# Fork to pouch angles



## Ordie69 (Aug 25, 2011)

Hello everyone. Most of you are old pro's at making slingshots. I am just beginning and have been looking at the dynamics involved in the shooting system. One thing that I continue to read about is band life. Looking at some of the designs that are available I noticed that few of them take into consideration the added pressure on a part of the bands during the draw.









I am primarily talking about tubed slingshots but I imagine the same principles would apply to flatbands. The typical setup is similar to A above. The forks are at approximately 90 degrees so during the draw you have added pressure on one side of the tube. Without uniform stress, one side of the tube will degrade faster than the other, shortening the life of the tube.

In example B above, this is compensated for by calculating the angle based on the width of the forks and the length of the draw to get as close to a perfect angle as possible. This should increase the life of the bands due to uniform stress.

I tested this on a Daisy B52 with the standard bands shooting marbles. With the original angles I got 290 shots before I detected the first signs of stress cracks. After bending the forks to the angles that would fit my draw (87 degrees) I am now on shot 330 with no signs of stress cracks. I will post the final number when I get it.

Here are a couple of web sites that can help you find your angle if you so desire. Anyway, it was something that I was working on that I thought I would share.

http://ostermiller.o...c/triangle.html
http://www.teachervi...th_6_TTT_17.pdf

****UPDATE****
Well I just changed the second band at 412 shots. The rubber next to the pouch was showing stress cracks so I changed it before it broke. Around the forks still look fine. I am going to try another band and see if I get similar results or if it was luck of the draw with that particular band.

One more thing...I have no idea if this is even a good number of shots out of these store bought tubes. Does anyone have any experience with them and if so, approximately how many shots are you getting out of them? Thanks.

****UPDATE2****
I tried this same experiment with a brand new Marksman 3061 today and got 117 shots with this result. Notice that the forks are further from the 90 degrees of the daisy.
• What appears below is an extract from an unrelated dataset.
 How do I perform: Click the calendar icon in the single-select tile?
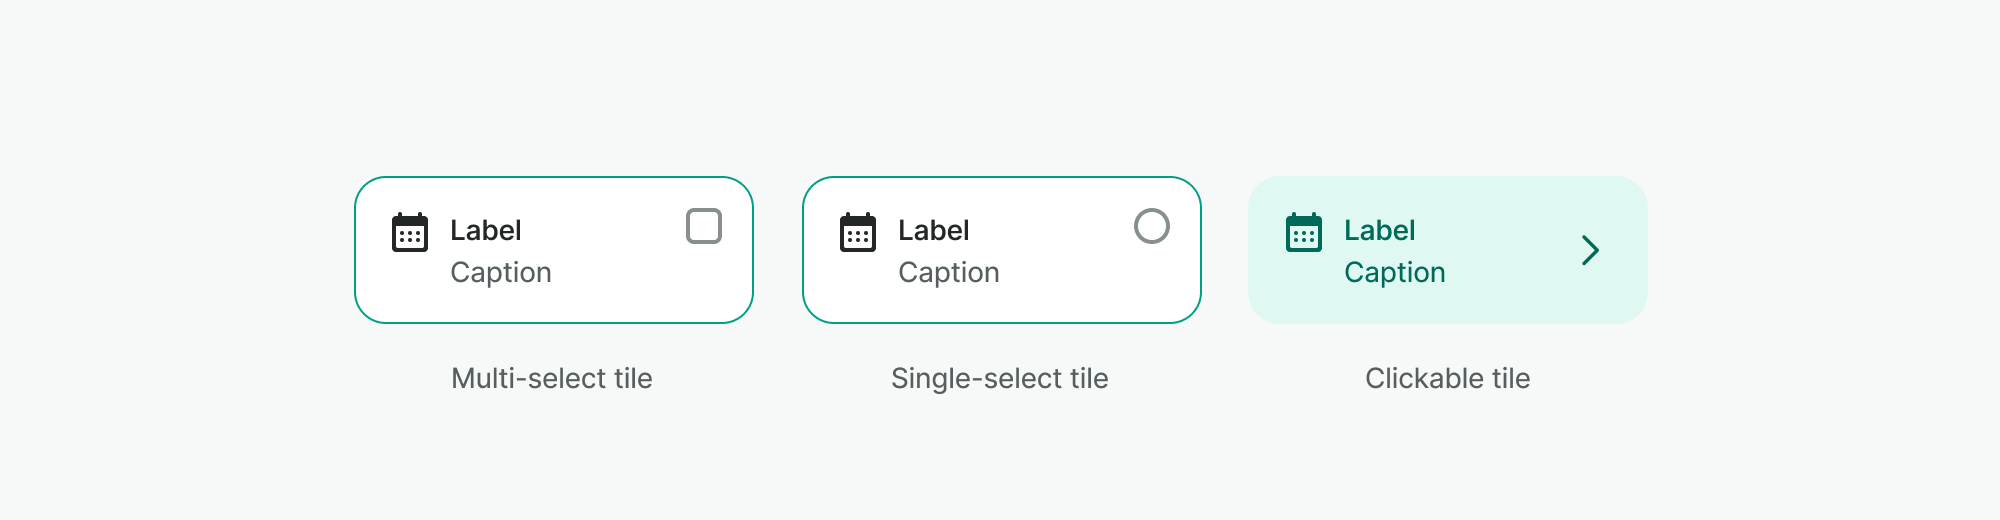pos(858,232)
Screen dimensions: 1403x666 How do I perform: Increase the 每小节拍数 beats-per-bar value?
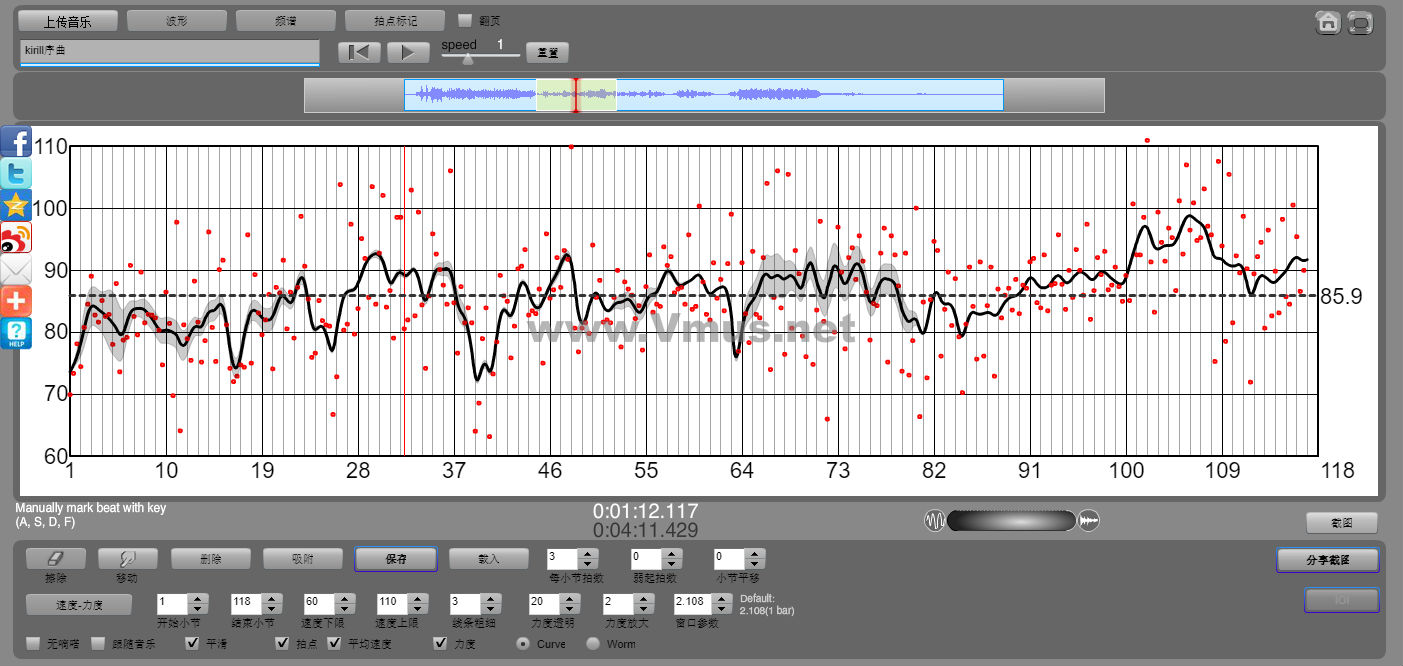coord(588,553)
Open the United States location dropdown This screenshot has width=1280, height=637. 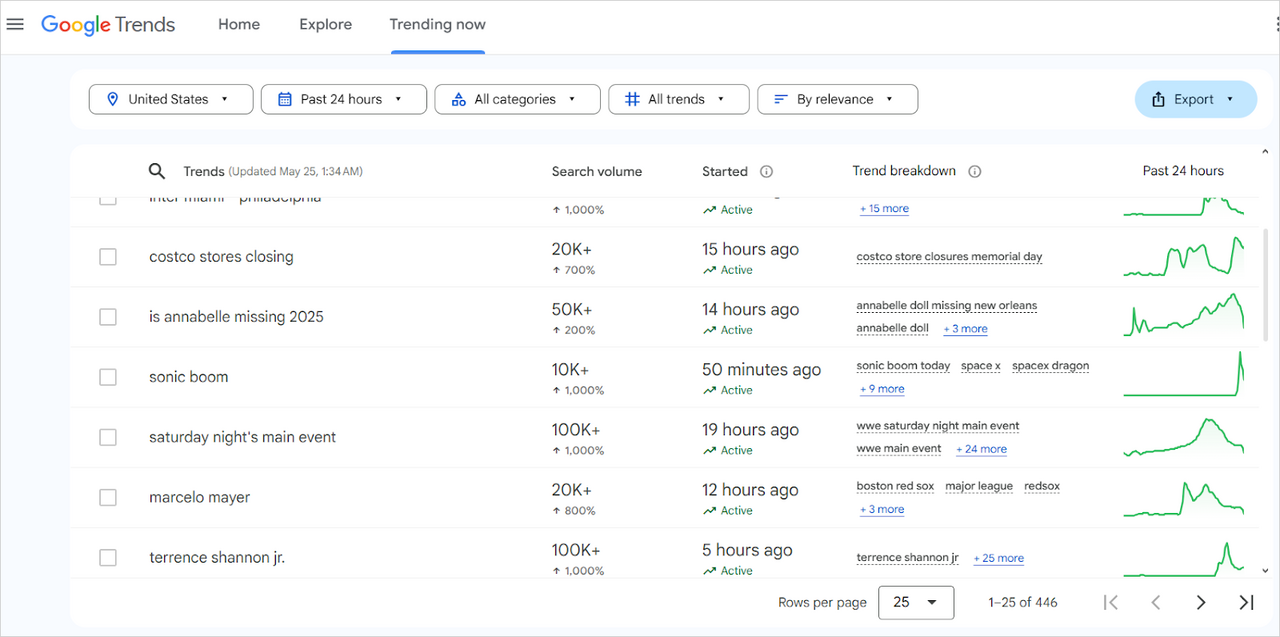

I know this probably doesn't surprise many of you but I find it interesting







The result could be due to cheap installed tubes but the stress points are the same.


----------



## brianmitchell66 (Jun 20, 2011)

If you use tubes, durability really is not an issue.

Thanks for sharing though!


----------



## NaturalFork (Jan 21, 2010)

I know trumark turns in their prongs a little to adjust for the angle.


----------



## jskeen (Feb 7, 2011)

That is an interesting point, I don't shoot tubes much, so I am curious if that area is a common failure point for tubes. I know with flat bands the normal failure point is the other end of the band, just in front of the pouch tie. I suspect that failure is more attributable to the bands and pouch impacting the frame after release, than it is to elongation pressures, evenly distributed or not.

However, in theory any point stress load that is higher than average is a cause for premature failure in any material. The question is, is the severity of that load comparable with others, or is it so much lower that some other issue will cause a failure elsewhere long before that particular one is an issue.

I'm sure that aligning the load bearing structures with the axis of force will help the bands last longer at that point, but if it causes a more direct impact with the tubes closer to the pouch, or some other second order effect, it may be decreasing overall tube life.

As with most things, an ounce of field data is worth a gallon of armchair theorizing


----------



## Papa G (Aug 19, 2011)

Worth thinking about


----------



## Charles (Aug 26, 2010)

Interesting point! And your empirical experiment seems to bear out your concerns. Thanks for this.

Cheers ....... Charles


----------



## Ace (Oct 24, 2010)

i have Marksman slingshots from 3 years ago with the original tubes only sign of wear was a bit of scuffing on the pouch side of the tube nothing major still shooting however slow they shoot


----------



## Ordie69 (Aug 25, 2011)

Ace said:


> i have Marksman slingshots from 3 years ago with the original tubes only sign of wear was a bit of scuffing on the pouch side of the tube nothing major still shooting however slow they shoot


Ace, what model Marksman is it? I just did the same test with a Marksman 3061 which failed terribly.


----------



## NaturalFork (Jan 21, 2010)

Tube shooters like that always break tubes on the fork end. Trumark makes rotating prongs and Saunders makes tube sleeves to alleviate some of the stress (watch flatbands video).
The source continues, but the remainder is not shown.